▸ **AVAILABLE DATA**:
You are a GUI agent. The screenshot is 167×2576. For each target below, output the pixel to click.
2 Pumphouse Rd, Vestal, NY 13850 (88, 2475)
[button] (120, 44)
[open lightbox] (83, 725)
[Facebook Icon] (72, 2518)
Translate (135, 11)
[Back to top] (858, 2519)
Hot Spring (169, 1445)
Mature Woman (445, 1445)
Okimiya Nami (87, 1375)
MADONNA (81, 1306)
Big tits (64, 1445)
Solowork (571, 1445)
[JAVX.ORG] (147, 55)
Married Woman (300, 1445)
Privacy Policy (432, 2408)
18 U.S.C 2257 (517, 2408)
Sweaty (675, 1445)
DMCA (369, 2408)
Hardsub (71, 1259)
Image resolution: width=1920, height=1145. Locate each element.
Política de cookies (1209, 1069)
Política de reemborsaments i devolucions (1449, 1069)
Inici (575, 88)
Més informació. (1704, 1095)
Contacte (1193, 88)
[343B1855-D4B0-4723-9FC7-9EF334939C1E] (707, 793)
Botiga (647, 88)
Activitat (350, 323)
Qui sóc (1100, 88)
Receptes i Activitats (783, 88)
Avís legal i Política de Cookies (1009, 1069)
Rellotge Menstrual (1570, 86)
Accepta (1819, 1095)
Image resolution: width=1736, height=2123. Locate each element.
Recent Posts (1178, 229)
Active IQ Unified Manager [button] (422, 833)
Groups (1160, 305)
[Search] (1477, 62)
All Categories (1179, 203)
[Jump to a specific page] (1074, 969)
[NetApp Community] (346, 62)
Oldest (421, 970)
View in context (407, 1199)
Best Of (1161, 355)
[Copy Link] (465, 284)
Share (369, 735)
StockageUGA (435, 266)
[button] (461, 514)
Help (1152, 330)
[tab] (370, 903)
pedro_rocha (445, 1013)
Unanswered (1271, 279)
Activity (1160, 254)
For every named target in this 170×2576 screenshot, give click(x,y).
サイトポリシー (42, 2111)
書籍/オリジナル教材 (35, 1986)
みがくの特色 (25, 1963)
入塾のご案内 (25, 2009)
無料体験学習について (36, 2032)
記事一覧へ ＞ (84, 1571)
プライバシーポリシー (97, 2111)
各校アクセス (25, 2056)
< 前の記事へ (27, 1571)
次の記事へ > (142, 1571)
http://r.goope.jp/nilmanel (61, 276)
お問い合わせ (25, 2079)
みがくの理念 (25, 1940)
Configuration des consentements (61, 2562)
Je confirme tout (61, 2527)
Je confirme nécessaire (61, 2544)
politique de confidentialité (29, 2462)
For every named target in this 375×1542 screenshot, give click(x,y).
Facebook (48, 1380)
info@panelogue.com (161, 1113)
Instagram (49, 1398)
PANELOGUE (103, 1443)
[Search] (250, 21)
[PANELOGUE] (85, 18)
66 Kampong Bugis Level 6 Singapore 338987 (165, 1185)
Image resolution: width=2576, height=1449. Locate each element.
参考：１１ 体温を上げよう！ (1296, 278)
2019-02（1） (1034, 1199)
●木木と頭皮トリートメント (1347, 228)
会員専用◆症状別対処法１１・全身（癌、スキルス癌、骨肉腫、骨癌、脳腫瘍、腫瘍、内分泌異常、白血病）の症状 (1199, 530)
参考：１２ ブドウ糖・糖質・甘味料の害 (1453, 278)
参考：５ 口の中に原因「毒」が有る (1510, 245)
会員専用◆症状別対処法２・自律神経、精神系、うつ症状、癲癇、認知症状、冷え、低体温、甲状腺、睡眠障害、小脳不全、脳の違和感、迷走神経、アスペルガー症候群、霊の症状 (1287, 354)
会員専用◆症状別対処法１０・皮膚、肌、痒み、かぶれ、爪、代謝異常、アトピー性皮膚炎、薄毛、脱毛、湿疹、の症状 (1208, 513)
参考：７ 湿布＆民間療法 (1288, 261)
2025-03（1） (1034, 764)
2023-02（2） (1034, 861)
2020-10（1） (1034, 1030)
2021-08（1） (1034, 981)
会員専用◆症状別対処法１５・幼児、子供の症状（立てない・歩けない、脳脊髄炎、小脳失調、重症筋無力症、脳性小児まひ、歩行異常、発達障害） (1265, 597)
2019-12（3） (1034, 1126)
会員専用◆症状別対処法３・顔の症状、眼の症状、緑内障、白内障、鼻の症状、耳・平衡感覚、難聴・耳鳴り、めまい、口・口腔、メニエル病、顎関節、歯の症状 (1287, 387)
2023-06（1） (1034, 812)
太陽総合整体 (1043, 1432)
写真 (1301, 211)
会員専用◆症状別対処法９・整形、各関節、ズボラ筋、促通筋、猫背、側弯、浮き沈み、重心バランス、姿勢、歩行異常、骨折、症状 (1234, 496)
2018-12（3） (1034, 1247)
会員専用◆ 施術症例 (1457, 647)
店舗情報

▸ **WHAT YOU ARE ASKED TO DO**: Which lines above contain the word "Image"? Copy all of them.

▸ **RESPONSE AREA**:
Image resolution: width=1920, height=1145. Locate each element.
Image resolution: width=1736, height=2123. Locate each element.
Image resolution: width=2576, height=1449. Locate each element.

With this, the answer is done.